Dexmedetomidine and clonidine in epidural anaesthesia: A comparative evaluation

Efforts to find a better adjuvant in regional anaesthesia are underway since long. Aims and objectives are to compare the efficacy and clinical profile of two α-2 adrenergic agonists, dexmedetomidine and clonidine, in epidural anaesthesia with special emphasis on their sedative properties and an ability to provide smooth intra-operative and post-operative analgesia. A prospective randomized study was carried out which included 50 adult female patients between the ages of 44 and 65 years of (American Society of Anaesthesiologists) ASAI/II grade who underwent vaginal hysterectomies. The patients were randomly allocated into two groups; ropivacaine + dexmedetomidine (RD) and ropivacaine + clonidine (RC), comprising of 25 patients each. Group RD was administered 17 ml of 0.75% epidural ropivacaine and 1.5 μg/kg of dexmedetomidine, while group RC received admixture of 17 ml of 0.75% ropivacaine and 2 μg/kg of clonidine. Onset of analgesia, sensory and motor block levels, sedation, duration of analgesia and side effects were observed. The data obtained was subjected to statistical computation with analysis of variance and chi-square test using statistical package for social science (SPSS) version 10.0 for windows and value of P < 0.05 was considered significant and P < 0.0001 as highly significant.

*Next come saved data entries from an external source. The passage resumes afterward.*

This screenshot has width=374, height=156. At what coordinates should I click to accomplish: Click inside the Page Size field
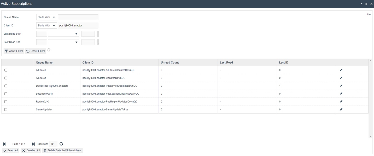coord(53,144)
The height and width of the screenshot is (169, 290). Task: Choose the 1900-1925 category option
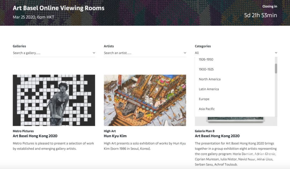[x=206, y=69]
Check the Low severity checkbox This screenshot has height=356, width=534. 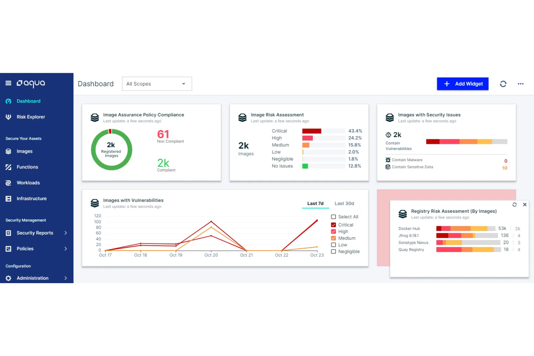coord(333,245)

The demographic profile, initial and post-operative block characteristics and cardio-respiratory parameters were comparable and statistically non-significant in both the groups. However, sedation scores with dexmedetomidine were better than clonidine and turned out to be statistically significant (P < 0.05). The side effect profile was also comparable with a little higher incidence of nausea and dry mouth in both the groups which was again a non-significant entity (P > 0.05). Dexmedetomidine is a better neuraxial adjuvant compared to clonidine for providing early onset of sensory analgesia, adequate sedation and a prolonged post-operative analgesia.